--- ITEMS ---
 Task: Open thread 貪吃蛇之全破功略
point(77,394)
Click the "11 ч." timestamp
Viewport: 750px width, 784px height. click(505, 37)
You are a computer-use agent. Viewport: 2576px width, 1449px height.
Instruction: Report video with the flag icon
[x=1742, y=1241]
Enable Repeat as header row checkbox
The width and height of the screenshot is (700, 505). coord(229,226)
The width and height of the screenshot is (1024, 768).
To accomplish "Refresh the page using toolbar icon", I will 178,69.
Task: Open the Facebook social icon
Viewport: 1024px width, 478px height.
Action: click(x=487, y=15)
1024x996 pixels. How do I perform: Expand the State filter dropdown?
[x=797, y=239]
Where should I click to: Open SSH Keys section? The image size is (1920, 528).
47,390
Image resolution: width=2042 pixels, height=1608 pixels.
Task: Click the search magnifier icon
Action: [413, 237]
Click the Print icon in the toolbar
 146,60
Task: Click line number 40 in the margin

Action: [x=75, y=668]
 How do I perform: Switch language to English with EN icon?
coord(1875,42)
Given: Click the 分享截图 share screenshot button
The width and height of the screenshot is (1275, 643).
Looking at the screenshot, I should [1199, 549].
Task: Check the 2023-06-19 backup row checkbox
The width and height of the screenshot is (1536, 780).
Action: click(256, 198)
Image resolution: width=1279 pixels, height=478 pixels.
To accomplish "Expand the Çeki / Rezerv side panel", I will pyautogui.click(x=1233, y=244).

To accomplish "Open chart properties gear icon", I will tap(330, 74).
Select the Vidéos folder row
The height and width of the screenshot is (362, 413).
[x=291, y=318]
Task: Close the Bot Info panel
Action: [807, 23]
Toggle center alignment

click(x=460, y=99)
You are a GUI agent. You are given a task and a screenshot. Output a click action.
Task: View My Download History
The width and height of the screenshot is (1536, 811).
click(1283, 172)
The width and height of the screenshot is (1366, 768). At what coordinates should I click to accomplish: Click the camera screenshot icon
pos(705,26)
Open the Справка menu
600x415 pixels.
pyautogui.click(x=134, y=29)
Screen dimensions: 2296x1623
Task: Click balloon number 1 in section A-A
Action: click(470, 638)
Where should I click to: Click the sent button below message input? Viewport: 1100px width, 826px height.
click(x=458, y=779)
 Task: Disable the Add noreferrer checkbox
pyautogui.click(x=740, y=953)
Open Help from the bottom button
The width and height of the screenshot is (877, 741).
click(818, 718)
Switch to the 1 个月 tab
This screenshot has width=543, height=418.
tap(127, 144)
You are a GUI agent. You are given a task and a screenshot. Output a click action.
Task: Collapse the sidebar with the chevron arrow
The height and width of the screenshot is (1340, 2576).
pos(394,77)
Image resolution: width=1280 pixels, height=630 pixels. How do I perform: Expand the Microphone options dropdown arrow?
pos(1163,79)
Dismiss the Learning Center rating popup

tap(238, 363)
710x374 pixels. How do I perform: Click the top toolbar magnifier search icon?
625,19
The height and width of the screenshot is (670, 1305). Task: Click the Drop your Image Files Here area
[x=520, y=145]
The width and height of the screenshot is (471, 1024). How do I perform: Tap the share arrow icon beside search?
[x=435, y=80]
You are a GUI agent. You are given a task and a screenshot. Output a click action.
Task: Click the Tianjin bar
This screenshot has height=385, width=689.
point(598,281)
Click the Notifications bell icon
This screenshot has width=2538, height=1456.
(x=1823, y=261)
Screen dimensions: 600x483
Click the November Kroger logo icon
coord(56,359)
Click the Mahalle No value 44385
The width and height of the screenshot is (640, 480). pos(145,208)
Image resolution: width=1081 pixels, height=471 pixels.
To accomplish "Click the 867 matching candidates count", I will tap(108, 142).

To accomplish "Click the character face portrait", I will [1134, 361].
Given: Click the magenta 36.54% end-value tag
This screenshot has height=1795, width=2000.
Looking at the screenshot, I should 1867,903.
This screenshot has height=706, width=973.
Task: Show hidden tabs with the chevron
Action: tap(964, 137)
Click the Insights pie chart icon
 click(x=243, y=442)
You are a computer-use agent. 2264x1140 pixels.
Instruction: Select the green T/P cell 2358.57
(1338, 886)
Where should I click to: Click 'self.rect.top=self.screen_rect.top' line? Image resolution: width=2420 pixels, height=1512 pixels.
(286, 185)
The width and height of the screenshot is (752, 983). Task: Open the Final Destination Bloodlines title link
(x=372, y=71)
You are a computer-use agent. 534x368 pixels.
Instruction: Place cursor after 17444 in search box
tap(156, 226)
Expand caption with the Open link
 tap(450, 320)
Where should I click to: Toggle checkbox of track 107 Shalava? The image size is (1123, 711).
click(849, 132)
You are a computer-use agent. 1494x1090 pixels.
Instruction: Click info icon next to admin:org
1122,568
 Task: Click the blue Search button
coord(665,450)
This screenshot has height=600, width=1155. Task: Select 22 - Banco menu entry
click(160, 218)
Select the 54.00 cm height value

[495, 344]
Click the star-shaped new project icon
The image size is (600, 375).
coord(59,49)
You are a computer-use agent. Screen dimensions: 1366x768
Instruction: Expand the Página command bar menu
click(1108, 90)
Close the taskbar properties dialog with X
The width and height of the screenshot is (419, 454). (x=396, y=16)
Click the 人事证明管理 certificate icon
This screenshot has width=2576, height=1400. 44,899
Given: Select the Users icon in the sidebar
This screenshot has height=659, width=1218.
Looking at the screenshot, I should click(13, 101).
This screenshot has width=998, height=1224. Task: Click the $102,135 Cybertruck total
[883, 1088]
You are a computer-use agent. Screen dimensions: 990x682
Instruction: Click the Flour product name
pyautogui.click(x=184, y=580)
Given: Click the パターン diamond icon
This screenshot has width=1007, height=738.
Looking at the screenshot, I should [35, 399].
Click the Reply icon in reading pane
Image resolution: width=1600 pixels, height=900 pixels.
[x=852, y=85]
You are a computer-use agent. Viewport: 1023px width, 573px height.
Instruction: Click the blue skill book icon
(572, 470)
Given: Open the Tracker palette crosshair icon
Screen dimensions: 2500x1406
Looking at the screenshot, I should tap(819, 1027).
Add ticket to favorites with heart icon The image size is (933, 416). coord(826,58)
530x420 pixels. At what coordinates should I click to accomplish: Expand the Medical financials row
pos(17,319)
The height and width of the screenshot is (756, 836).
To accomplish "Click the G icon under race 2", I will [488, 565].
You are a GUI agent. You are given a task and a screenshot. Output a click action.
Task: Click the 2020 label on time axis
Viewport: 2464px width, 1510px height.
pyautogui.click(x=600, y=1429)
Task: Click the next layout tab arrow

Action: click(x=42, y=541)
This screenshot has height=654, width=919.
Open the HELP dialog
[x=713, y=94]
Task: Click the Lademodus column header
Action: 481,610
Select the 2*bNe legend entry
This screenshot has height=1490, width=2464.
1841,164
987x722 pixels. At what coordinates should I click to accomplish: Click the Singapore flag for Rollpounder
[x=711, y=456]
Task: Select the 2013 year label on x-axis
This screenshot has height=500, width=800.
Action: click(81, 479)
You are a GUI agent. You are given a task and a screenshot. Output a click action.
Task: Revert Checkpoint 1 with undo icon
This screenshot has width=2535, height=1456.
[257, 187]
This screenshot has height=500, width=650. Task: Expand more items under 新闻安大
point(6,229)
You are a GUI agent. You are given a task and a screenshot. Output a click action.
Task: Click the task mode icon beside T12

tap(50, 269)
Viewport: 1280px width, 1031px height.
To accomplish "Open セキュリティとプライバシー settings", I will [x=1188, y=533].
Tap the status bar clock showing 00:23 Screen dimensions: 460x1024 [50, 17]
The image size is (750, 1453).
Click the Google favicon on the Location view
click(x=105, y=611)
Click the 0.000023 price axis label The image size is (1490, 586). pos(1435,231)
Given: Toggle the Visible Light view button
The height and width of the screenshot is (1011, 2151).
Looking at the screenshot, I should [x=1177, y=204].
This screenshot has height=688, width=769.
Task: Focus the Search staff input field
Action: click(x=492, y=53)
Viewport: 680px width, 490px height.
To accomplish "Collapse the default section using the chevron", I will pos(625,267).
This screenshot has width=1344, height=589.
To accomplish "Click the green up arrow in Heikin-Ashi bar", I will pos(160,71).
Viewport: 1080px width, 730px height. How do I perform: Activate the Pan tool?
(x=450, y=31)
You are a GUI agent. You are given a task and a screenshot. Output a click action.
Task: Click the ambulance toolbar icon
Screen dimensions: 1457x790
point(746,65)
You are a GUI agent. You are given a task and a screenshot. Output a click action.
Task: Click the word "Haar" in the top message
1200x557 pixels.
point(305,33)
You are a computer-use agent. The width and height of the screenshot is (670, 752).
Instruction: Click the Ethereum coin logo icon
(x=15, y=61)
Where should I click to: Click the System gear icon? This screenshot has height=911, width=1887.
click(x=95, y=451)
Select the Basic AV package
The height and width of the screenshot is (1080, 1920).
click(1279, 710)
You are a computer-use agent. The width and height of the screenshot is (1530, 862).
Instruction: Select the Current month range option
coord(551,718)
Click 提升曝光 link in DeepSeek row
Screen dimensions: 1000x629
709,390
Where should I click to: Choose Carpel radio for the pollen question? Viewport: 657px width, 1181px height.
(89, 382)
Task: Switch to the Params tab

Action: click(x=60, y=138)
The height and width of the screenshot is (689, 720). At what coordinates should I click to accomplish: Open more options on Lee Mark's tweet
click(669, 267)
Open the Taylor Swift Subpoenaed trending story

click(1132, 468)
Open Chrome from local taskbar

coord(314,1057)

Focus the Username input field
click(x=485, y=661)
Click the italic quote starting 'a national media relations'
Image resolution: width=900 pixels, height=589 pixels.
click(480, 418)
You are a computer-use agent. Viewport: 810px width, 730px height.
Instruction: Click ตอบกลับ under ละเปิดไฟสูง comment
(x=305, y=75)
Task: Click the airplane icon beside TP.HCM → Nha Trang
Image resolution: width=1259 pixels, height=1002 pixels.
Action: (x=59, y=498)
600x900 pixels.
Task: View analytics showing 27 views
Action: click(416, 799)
---
** SET TASK **
Can you give the rows again, from the line containing "Given: Toggle the Visible Light view button" through the line containing "I will pos(625,267).", with "chevron" swapped for "arrow" and nothing else changed?

** RESULT OF THIS EXERCISE **
Given: Toggle the Visible Light view button
The height and width of the screenshot is (1011, 2151).
Looking at the screenshot, I should [x=1177, y=204].
This screenshot has height=688, width=769.
Task: Focus the Search staff input field
Action: click(x=492, y=53)
Viewport: 680px width, 490px height.
To accomplish "Collapse the default section using the arrow", I will pos(625,267).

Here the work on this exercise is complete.